In our adolescent years, we didn’t care much about how we presented ourselves to the rest of the world. After reaching our late teens we began to realize others will judge us on our appearance and we began to adjust accordingly. We began looking at how we dressed, talked and walked. Men presented a veneer of invulnerability in our offices and in our recreational spots, but the one area where women still ruled was always home decoration.
This may sound odd to many people, but there is not much information on the Internet revolving around home decor for men. Sure, there is a long list of great “Men’s Sites” like Maxim, Ask Men and Guyism, but these weren’t what I was looking for in this instance. These sites paid a attention to how to seduce women, how to dress, what car to buy, what wine go with what food, and how to succeed in business along with a healthy sprinkling of humor and advice. These sites effective went 90% of the way in terms of masculine makeovers, but stopped at the welcome mat when it came to home design.
So I was forced to stop looking for a “guy’s” home design site and move toward pure home design sites. I hoped to find masculine designs here, but was let down again. Pure interior design sites cater almost exclusively toward the female demographic. Women are the biggest consumers of home goods so aiming the marketing toward them was good business. Walk into any Williams Sonoma, IKEA or Pier 1 Imports and you can see that they are brimming with estrogen. The guys you do see in those or similar stores are usually dragged there reluctantly by their significant other. Simply speaking, it is extremely difficult to find any decorating advice site that wasn’t for and/or from someone in a bra.
The problem that I saw was that no one thought men were interested in home design advice. Even if a man did find himself living in a modern and stylish space, it was always attributed to him getting his decoration ideas from a “woman’s touch”. Men were chastised for not caring about their space and adorning their sofa with dirty clothes, yet not complimented when they created a well-defined space on their own. A “bachelor pad” is covered with beer cans and old pizza boxes and never a place where a modern man with some degree of disposable income can come and relax at the end of the day.
It seemed as though men had been grouped as either “The frat boy” or “The boyfriend” stereotype in terms of home decoration. “The Frat Boy” was characterized by a collection of Vivid Entertainment posters and beer pong paraphernalia; meanwhile the “boyfriend” had his home effectively commandeered by his significant other and was forced to watch the game in the basement and attic.

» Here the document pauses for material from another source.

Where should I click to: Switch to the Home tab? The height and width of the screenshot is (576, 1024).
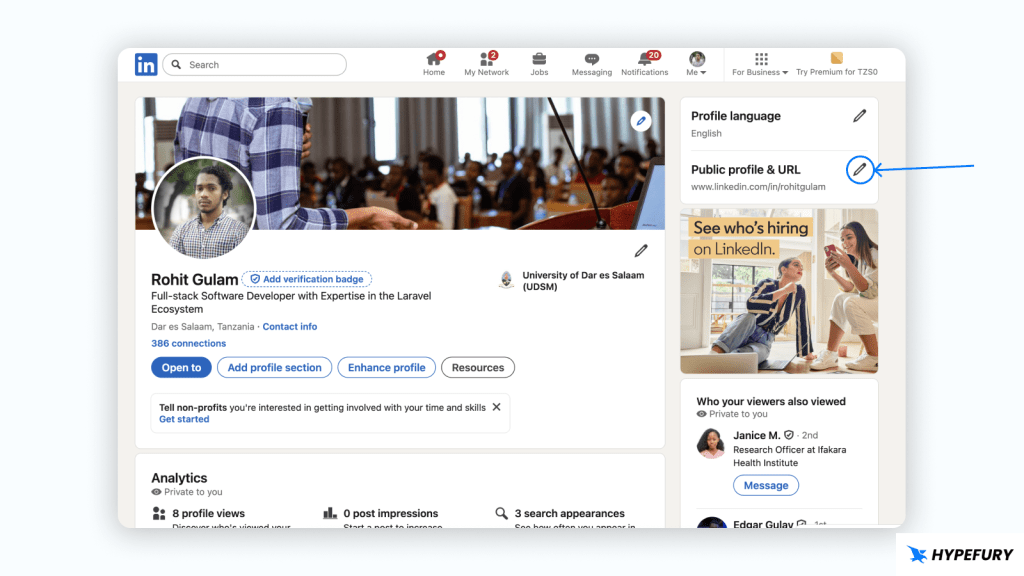434,62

Both these stereotypes have been characterized by a love of large televisions and recliners. Both also show an ignorance or distinct lack of interior style.
It was these stereotypes combined with the informational vacuum that gave birth to Homes4Men. Homes4Men seeks to end the stereotype that masculine room design is limited to Best Buy and La-Z-Boy. A bachelor pad should show your personality, which hopefully isn’t limited to high end stereos and a leather recliners. Homes4Men will become a space where men feel confident enough to choose the paint color, bed sheets and flatware. It will be a educational resource where the modern renaissance men can discover home design at his own terms with someone he can relate to.
I want Homes4Men to be uttered in the same breath as the Ask Mens, Guyisms and Maxims. After all, what is the point of buying great clothes if they wind up on the back of an old office chair? Why read the opinions of great sommelier if you are drinking wine out of Solo cups? What is the point of learning to seduce women if you are embarrassed by the look of your bedroom?
Above all, Homes4Men is about topping off the level of male sophistication where others have neglected it.